**THE EXERCISE**
Reproduce the passage of the Lenten disciplines essay between "Lenten Disciplines for" and "of tremendous Grace.", inclusive, swapping "penance" for "prayer".

Faith

Lenten Disciplines for the Spiritually Stout… But Not for Me

In a few days Lent begins. For Catholics as well as for many Protestants,  Lent is a chance to examine our lives to see what things might be standing in the way of our relationship with Christ. It is a time to look inward and to seek healing.  Lent a time to unite with our fellow believers and, as a community, as a family, do penance and call out to our God for forgiveness.  Lent is a time of tremendous Grace.

So why do I dread it?  Aside from the obvious reason – Lent means sacrifice, and I don’t like to give up things I like – there’s the less obvious reason.  I’m a wishy washy penitent.  I start out giving up one thing and then a few days or week in, I think of something else that would have been better. So I give that up too.  I decide to do one thing and then wish I were doing another.  So I add that too.  By the end, my Lent is often disorganized and marginally fruitful.  So to better prepare myself this year, I’ve done some research.  Here are a few traditional Lenten sacrifices and practices to consider.

Medieval sacrifices. Under the old rules people gave up eggs, butter, sugar, lard, and meat.  Notice the conjunction in the previous sentence is and nor or.  One of these? Maybe.  All of them? That would basically mean existing on nothing but veggies and carbs.  I guess I could live for 40 days on grilled cheese and tomato sandwiches.  Wait.  Tomatoes aren’t in season.  Moving on…

One meal a day. In addition to giving up nearly every food makes life worth living, folks of the middle ages were only allowed one meal a day during Lent.  That seems doable – provided that one meal lasted about three hours and I got to sleep 14 hours a day.

No caffeine. Again, were 14 hours of sleep an option, this might work, but as it is I’d rather live on a daily diet of out-of-season tomatoes than give up my morning coffee.

**GIVEN DATA**
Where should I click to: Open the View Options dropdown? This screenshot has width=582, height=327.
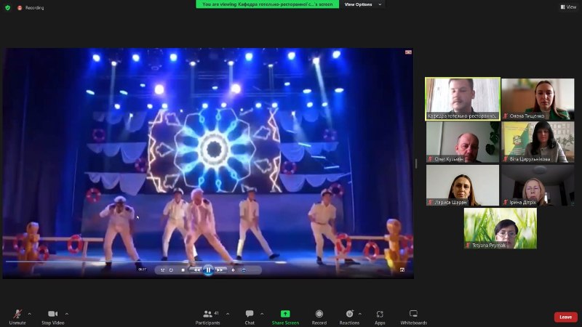[x=362, y=4]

**ANSWER TO THE TASK**
Lenten Disciplines for the Spiritually Stout… But Not for Me

In a few days Lent begins. For Catholics as well as for many Protestants,  Lent is a chance to examine our lives to see what things might be standing in the way of our relationship with Christ. It is a time to look inward and to seek healing.  Lent a time to unite with our fellow believers and, as a community, as a family, do prayer and call out to our God for forgiveness.  Lent is a time of tremendous Grace.